• Task requirements: Every line from the one holding "Ochrana osobných údajov (108, 2432)" to the end of the entries should be repeated exactly, with the pictures left out.

#### Supplied data

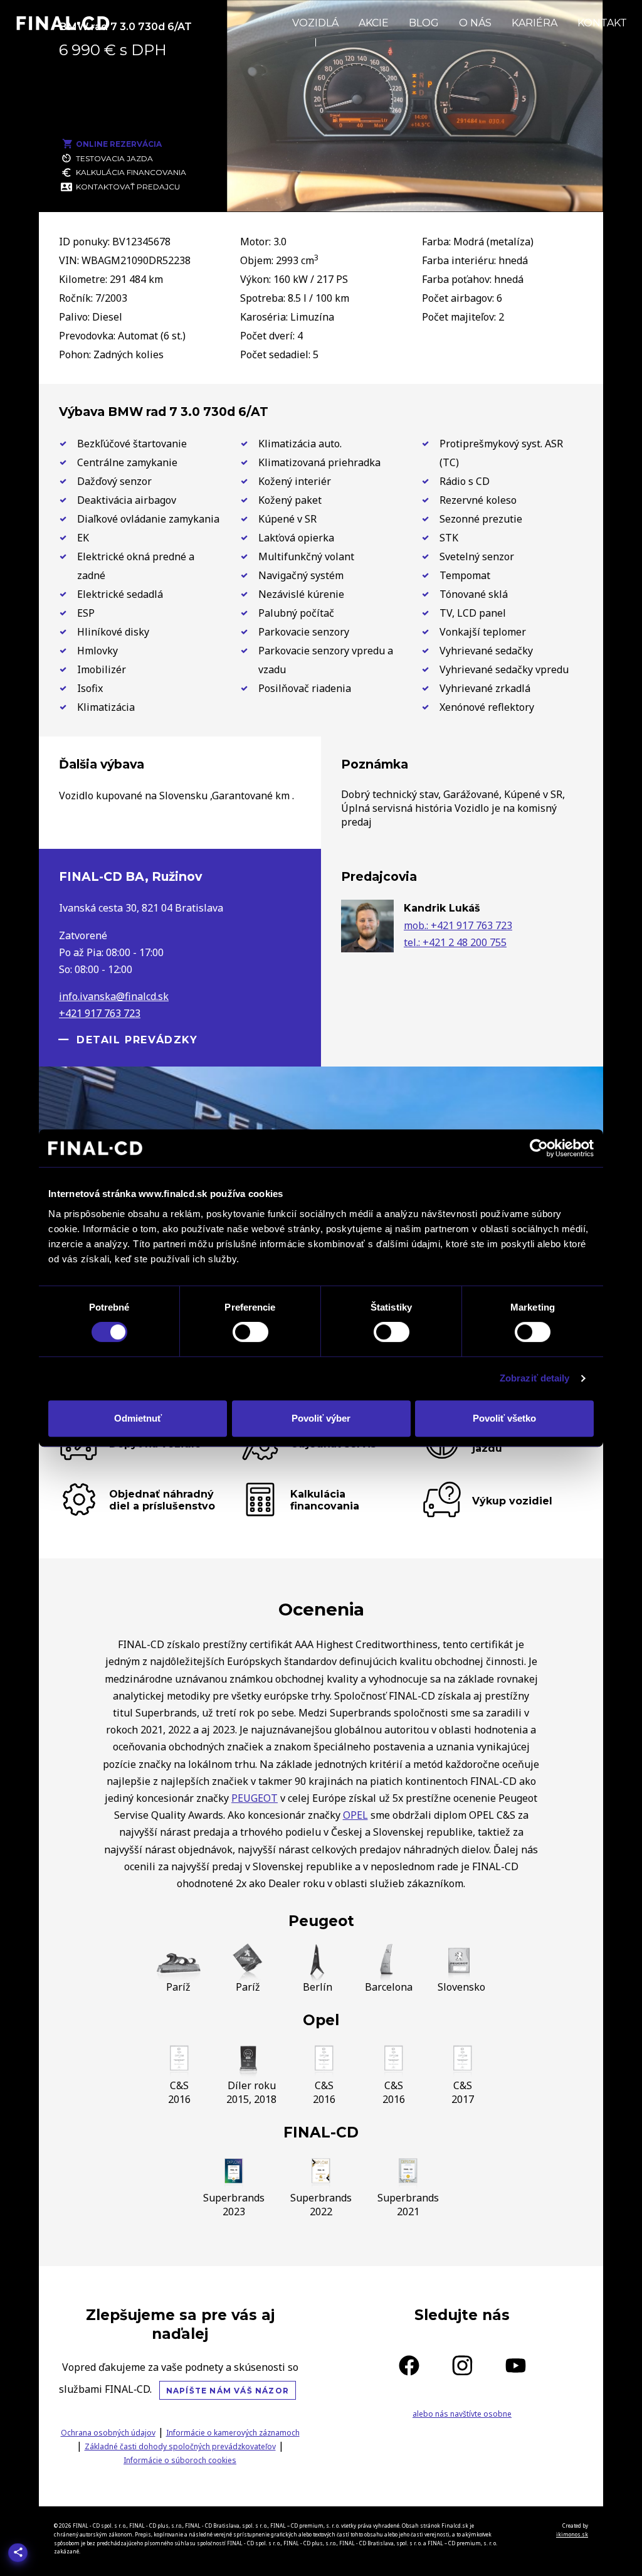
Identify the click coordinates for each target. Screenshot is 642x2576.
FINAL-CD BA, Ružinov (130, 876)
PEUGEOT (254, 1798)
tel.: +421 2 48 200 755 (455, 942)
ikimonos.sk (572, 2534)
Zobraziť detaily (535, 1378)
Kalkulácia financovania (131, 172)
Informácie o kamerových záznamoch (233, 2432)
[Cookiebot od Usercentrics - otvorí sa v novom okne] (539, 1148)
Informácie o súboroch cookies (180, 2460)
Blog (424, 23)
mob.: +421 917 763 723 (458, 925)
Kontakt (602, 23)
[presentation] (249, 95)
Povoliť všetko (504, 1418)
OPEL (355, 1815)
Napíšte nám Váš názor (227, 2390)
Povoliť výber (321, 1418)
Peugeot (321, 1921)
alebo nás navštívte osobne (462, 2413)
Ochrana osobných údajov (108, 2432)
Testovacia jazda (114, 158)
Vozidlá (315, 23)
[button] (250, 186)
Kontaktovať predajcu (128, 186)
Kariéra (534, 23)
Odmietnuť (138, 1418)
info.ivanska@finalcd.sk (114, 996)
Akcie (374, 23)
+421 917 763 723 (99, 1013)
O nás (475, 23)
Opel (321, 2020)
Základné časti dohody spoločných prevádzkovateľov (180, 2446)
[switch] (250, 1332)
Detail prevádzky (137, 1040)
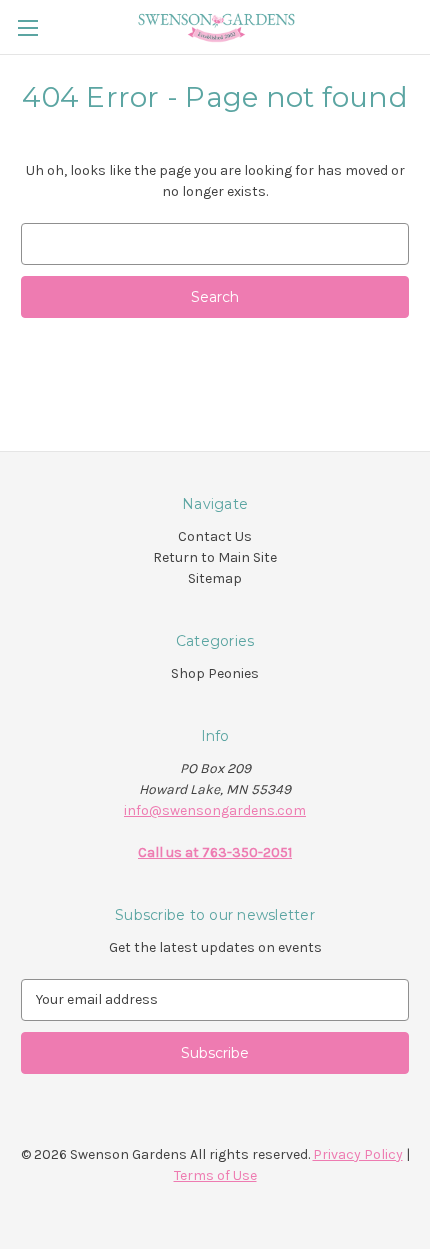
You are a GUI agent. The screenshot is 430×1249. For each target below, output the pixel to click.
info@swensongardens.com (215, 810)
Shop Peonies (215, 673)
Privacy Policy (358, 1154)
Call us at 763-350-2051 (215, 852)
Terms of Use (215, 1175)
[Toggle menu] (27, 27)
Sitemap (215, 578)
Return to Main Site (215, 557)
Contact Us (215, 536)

########

• Problem solution:
Ochrana osobných údajov (108, 2432)
Testovacia jazda (114, 158)
Vozidlá (315, 23)
[button] (250, 186)
Kontaktovať predajcu (128, 186)
Kariéra (534, 23)
Odmietnuť (138, 1418)
info.ivanska@finalcd.sk (114, 996)
Akcie (374, 23)
+421 917 763 723 (99, 1013)
O nás (475, 23)
Opel (321, 2020)
Základné časti dohody spoločných prevádzkovateľov (180, 2446)
[switch] (250, 1332)
Detail prevádzky (137, 1040)
You are a GUI agent. The screenshot is 430×1249. For each target below, output the pixel to click.
info@swensongardens.com (215, 810)
Shop Peonies (215, 673)
Privacy Policy (358, 1154)
Call us at 763-350-2051 (215, 852)
Terms of Use (215, 1175)
[Toggle menu] (27, 27)
Sitemap (215, 578)
Return to Main Site (215, 557)
Contact Us (215, 536)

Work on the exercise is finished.